¹ Ph. D. en Ciencias Políticas por la Universidad de Complutense de Madrid, Ph. D. en Sociología por la Universidad de Barcelona, Magister Scientiae en Métodos Matemáticos Aplicados a las Ciencias Sociales por la Universidad de Costa Rica, psicólogo por la Universidad Francisco Marroquín. Docente en la Universidad Mesoamericana, sede central.


² Jacques Lacan, El seminario. Libro 3: Las psicosis, 16. Jacques Lacan, el introductor del término, lo tomó del derecho. En el «Seminario sobre la psicosis» (Seminario III) planteó la estructura de la psicosis como efecto de la «forclusión» del significante del Nombre del Padre.


³ id.


⁴ Lacan, El seminario. Libro 7: La ética del psicoanálisis, 139.


id., 197.


⁶ Roberto Harari, «Lo inconsciente ¿es estructurado como un lenguaje?», en La pulsión es turbulenta como el lenguaje. Ensayos de psicoanálisis caótico.

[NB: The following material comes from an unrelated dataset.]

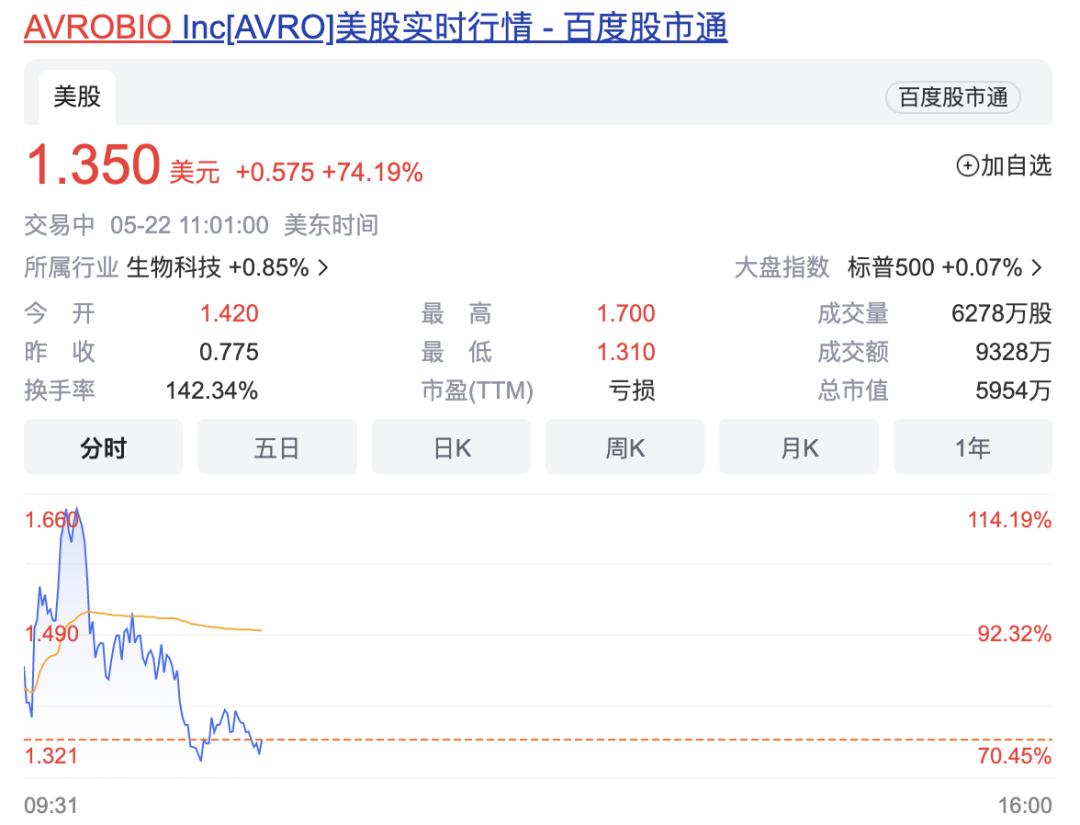Click the 1.350 current price figure

pyautogui.click(x=93, y=165)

Giorgio Agamben, El hombre sin contenido, 34.


⁸ Acto. Actus: de agere, obrar, practicar, estar en acción, producir efectos y resultados, hacer algo; equivalente al gago, agein, en sentido recto arrear, conducir, apartar a los animales que se presentan por delante, y traslaticiamente se dijo luego de toda acción en la cual se pone algún esmero.


⁹ Agamben, «El autor como gesto», en Profanaciones, 77-89.


¹⁰ Michel Foucault, «¿Qué es un autor?», en Entre filosofía y literatura, 95-123.


¹¹ Agamben, «El autor como gesto».


¹² Foucault, «¿Qué es un autor?», en Entre filosofía y literatura, 190.


¹³ Agamben, «El autor como gesto», en Profanaciones, 78.


¹⁴ Quignard, El nombre en la punta de la lengua, 58.


¹⁵ id., 78.


¹⁶ Agamben, «El autor como gesto», en Profanaciones, 87.


¹⁷ Foucault, «¿Qué es un autor?», 95-123.


¹⁸ George Steiner, Gramáticas de la creación.


¹⁹ Clarice Lispector, Agua viva, 88.


²⁰ Lispector, Un soplo de vida, 50-52.


²¹ Geneviève Morel, Ambigüedades sexuales.


²² Quignard, El nombre en la punta de la lengua, 42.


²³ Paul Klee, The Diaries of Paul Klee, 1898-1918, sección «Creative Credo», 76. La frase complete: «Art does not reproduce the visible; rather, it makes visible».